Every six months we are updating Engineers at War: from Home Front to Battle Front with case studies looking at non-engineering, but related, topics.The latest concerns the fight against tropical diseases affecting troops.
Guest post from LSHTM:
Founded in 1899 The London School of Tropical Medicine, as it was originally known, was originally sited at Albert Dock in East London, as part of the Seamen’s Hospital Society. It moved to central London in the 1920s.
The First World War impacted on the School in several ways: inevitably student numbers plummeted, and the usual School courses were suspended in 1917, to be replaced by short lecture courses in Tropical Medicine for Army Medical Corps officers, which were well attended.
Some staff joined up, but as experts, they were also required by the War Office to investigate the scourge of tropical diseases that were decimating troops abroad. As the War progressed it was necessary to send soldiers to countries where tropical diseases were virulent. Robert Leiper established the Department of Helminthology in 1905. In 1915 he travelled to Egypt to investigate bilharzia disease among the troops with two other members of School staff, J G Thomson and R P Cockin. With so many male staff away, girls and women were recruited to some traditionally male roles, including the use of lab girls.
At LSHTM, the archive holds the records of Sir Ronald Ross (1857-1932), discoverer of the mosquito transmission of malaria and the first Briton to be awarded the Nobel Prize for Medicine. He made a significant contribution to the First World War through his research and treatment of soldiers suffering from tropical diseases, primarily malaria and dysentery.

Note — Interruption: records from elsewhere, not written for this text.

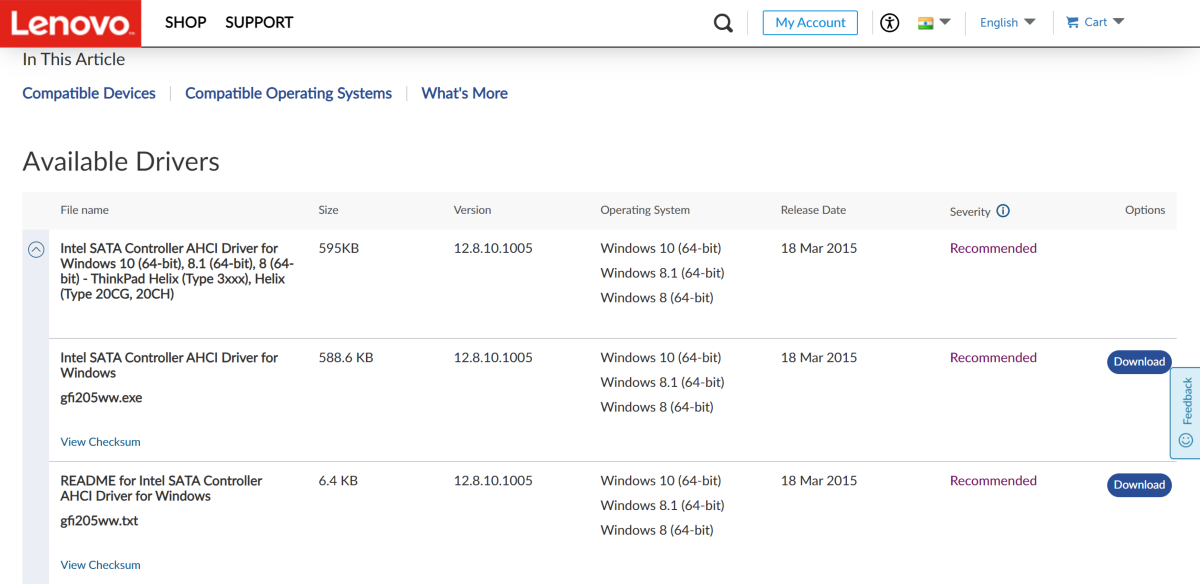Jump to Compatible Devices section
Screen dimensions: 1200x587
coord(89,93)
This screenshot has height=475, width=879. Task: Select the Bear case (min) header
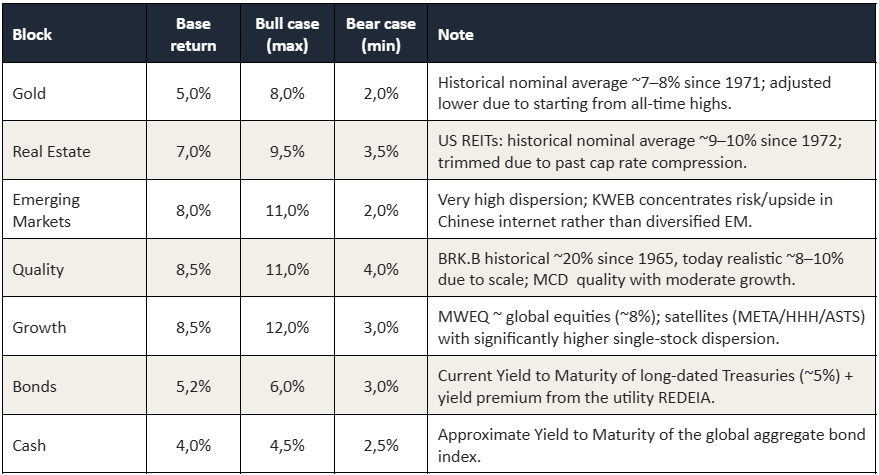pyautogui.click(x=381, y=34)
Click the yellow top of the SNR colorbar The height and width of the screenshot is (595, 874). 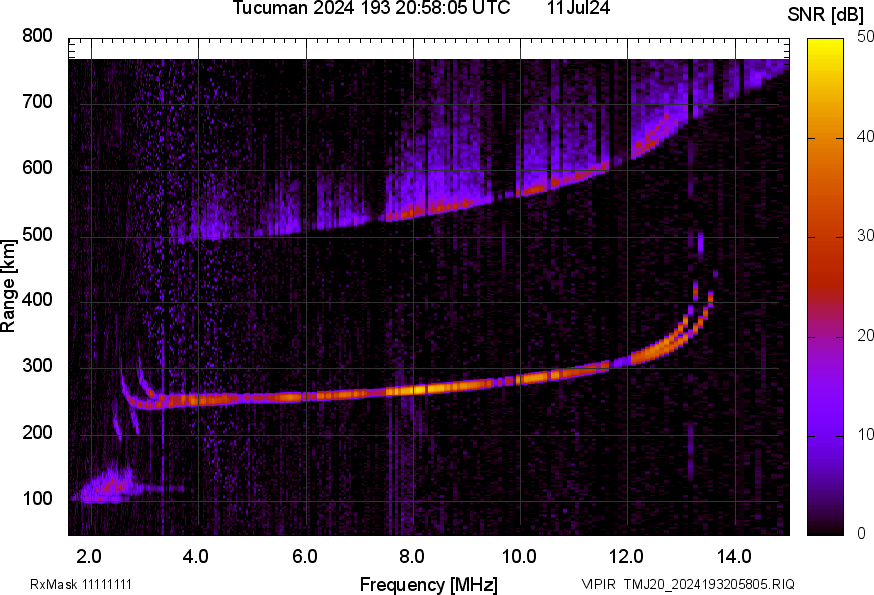pyautogui.click(x=826, y=43)
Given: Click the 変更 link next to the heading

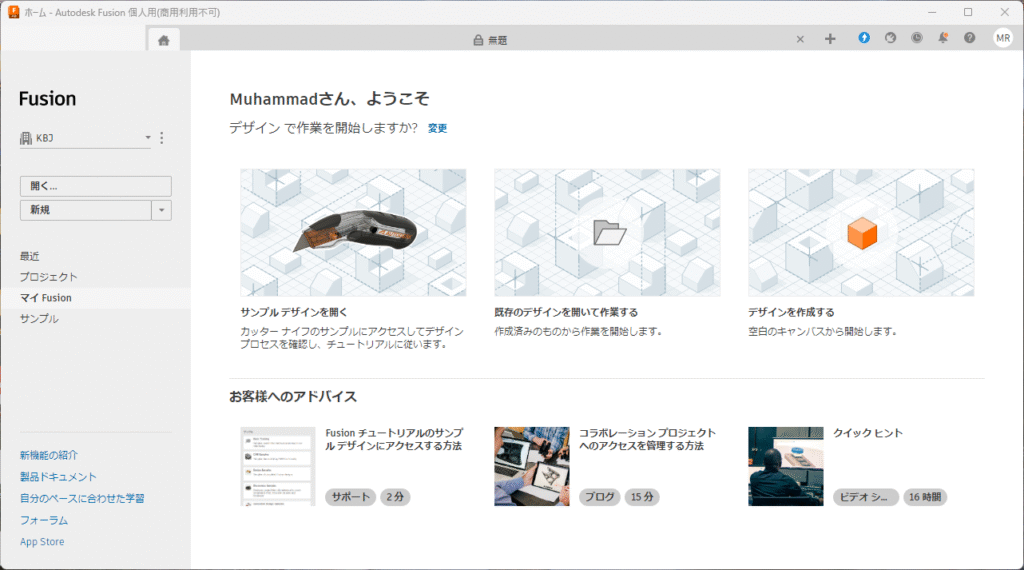Looking at the screenshot, I should pyautogui.click(x=437, y=128).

In July 1915 Ross was appointed Consulting Physician on Tropical Diseases and was sent to Alexandria for four months to research disease among the troops. In his report at the end of his service, he states that on visiting seven large hospitals in Alexandria, nearly all medical cases belonged to five groups of diseases usually prevalent in British troops in warm countries: typhoid, jaundice, malaria, dysentery and mixed cases.
Of these, dysentery (an infection of the intestines that causes diarrhoea containing blood and mucus) was the principal cause of sickness in the Mediterranean Expeditionary Forces. Figures from a report show that from 29th August to 9th October 1915 there were 32,528 cases of diarrhoea and dysentery with 231 deaths.
He found that many of the cases were amoebic dysentery which meant prolonged illness and cases of liver abscesses. Ross instructed that all patients showing dysenteric symptoms at the front be given emetine and this resulted in patients reaching Alexandria in a less critical condition. He also worked with his assistant, David Thomson, on the survival capacities of intestinal amoebae in sun exposed sand.
Malaria was a particular problem in Salonika, Mesopotamia, Palestine and East Africa. The casualties from tropical diseases outnumbered those inflicted by the enemy by 30 to 1, and in these places it was a war of germs rather than of guns.
Ross spent much of the war treating servicemen suffering from malaria and also continuing his research into the prevention of the disease both at home and overseas.